SOURCE EXTRACT:
^^^^^^^^^^^^^^^^
Yesterday’s data showed that existing home sales increased by 0.4% in the previous month, which supported the greenback and pushed the USD Index higher. Earlier in the day, the U.S. currency extended gains against the basket of major currencies on hopes that today’s new home sales data would show another increase. How did today’s increase affect the technical picture of EUR/USD, USD/JPY and USD/CAD?
In our opinion the following forex trading positions are justified - summary:
- EUR/USD: short (stop-loss order at 1.1512; initial downside target at 1.0572)
- GBP/USD: none
- USD/JPY: none
- USD/CAD: none
- USD/CHF: long (stop-loss order at 0.9633; initial downside target at 1.0239)
^^^^^^^^^^^^^^^^
DATA SHOWN:
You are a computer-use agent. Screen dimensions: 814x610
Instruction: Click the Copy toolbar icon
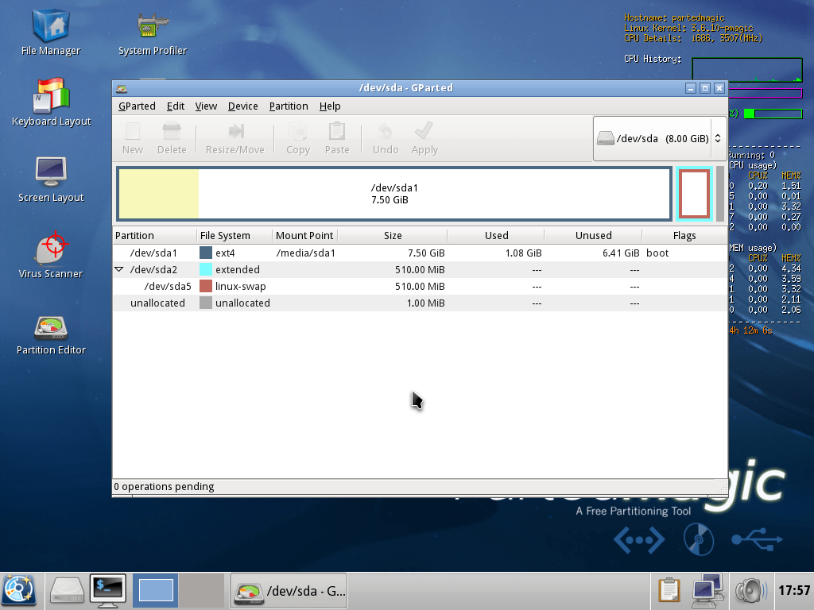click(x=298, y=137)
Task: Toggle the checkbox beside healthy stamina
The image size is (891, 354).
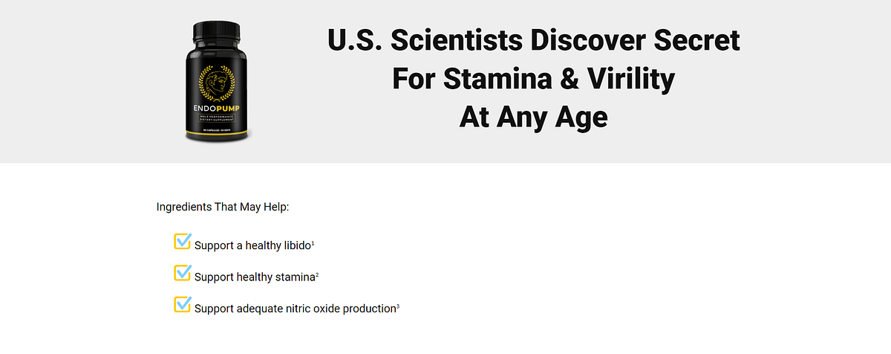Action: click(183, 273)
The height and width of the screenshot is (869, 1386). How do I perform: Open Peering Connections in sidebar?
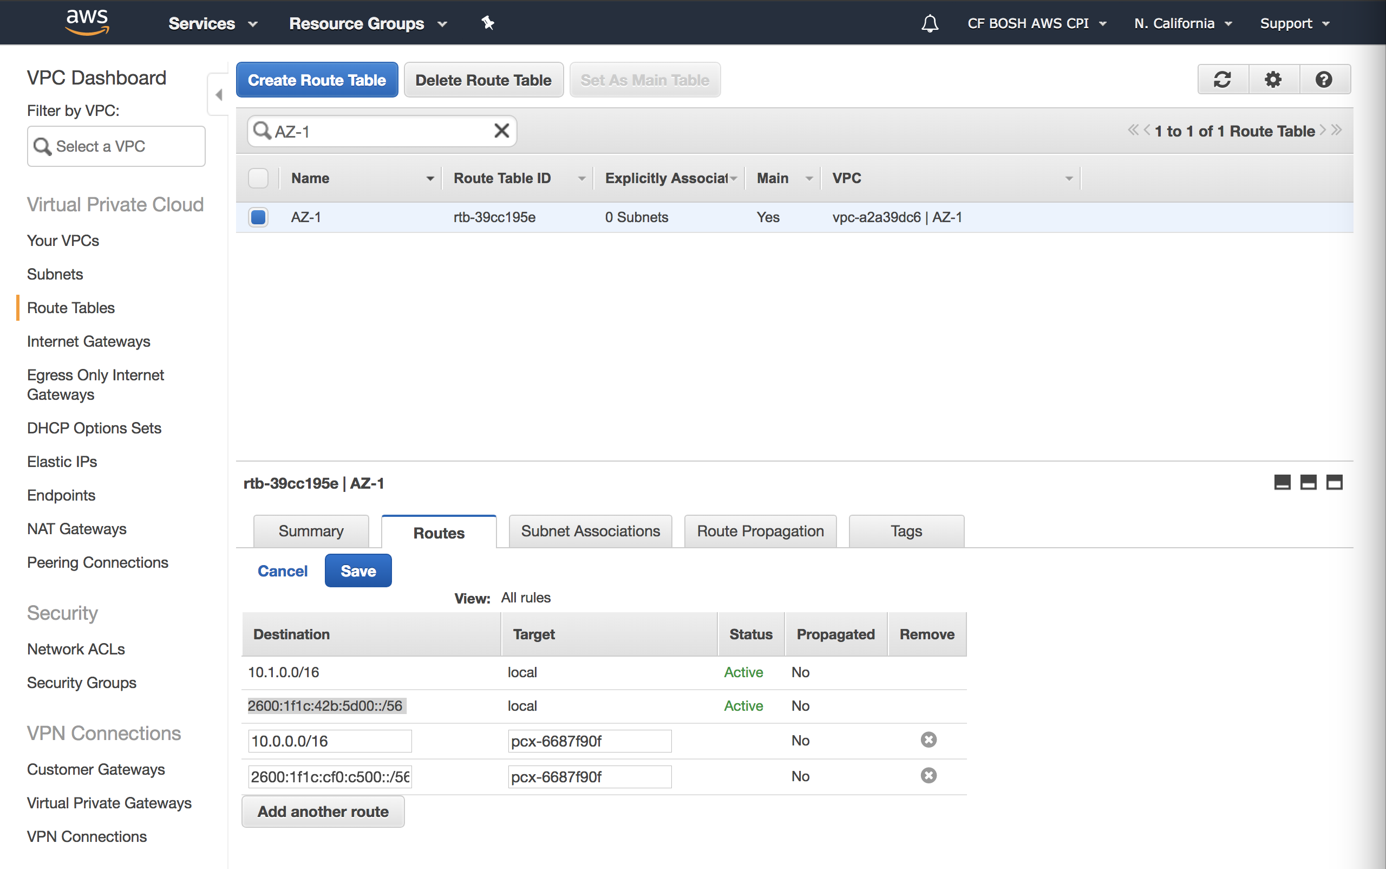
^^^^^^^^^^^^^^^^
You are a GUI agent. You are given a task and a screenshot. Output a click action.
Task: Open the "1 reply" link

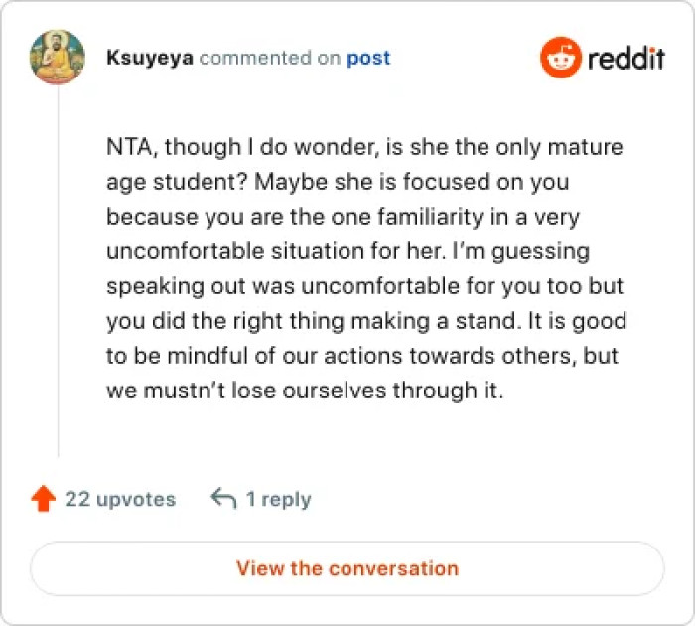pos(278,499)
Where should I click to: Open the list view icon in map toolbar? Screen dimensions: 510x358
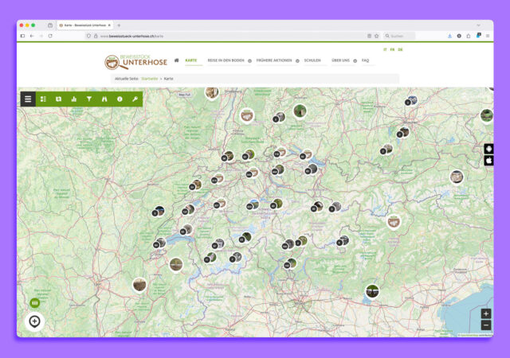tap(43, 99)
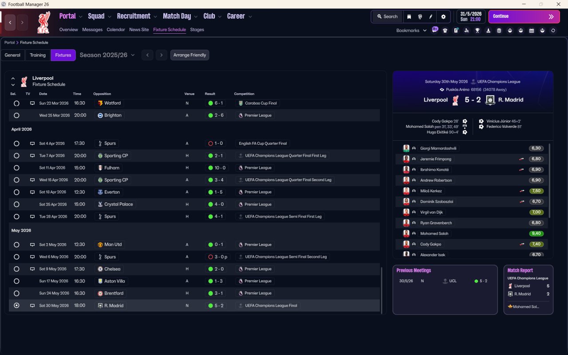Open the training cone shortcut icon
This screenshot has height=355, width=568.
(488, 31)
^^^^^^^^^^^^^^^^
AIM OF THE EXERCISE:
Against the forex note above, mark each statement yes or no and quote the words that decide it: (a) existing home sales rose by 0.4% in the previous month; (b) a long position in GBP/USD is judged justified; (c) the EUR/USD short carries a stop-loss order at 1.1512.

FULL ANSWER:
(a) Yes: "existing home sales increased by 0.4% in the previous month"
(b) No: "GBP/USD: none"
(c) Yes: "EUR/USD: short (stop-loss order at 1.1512"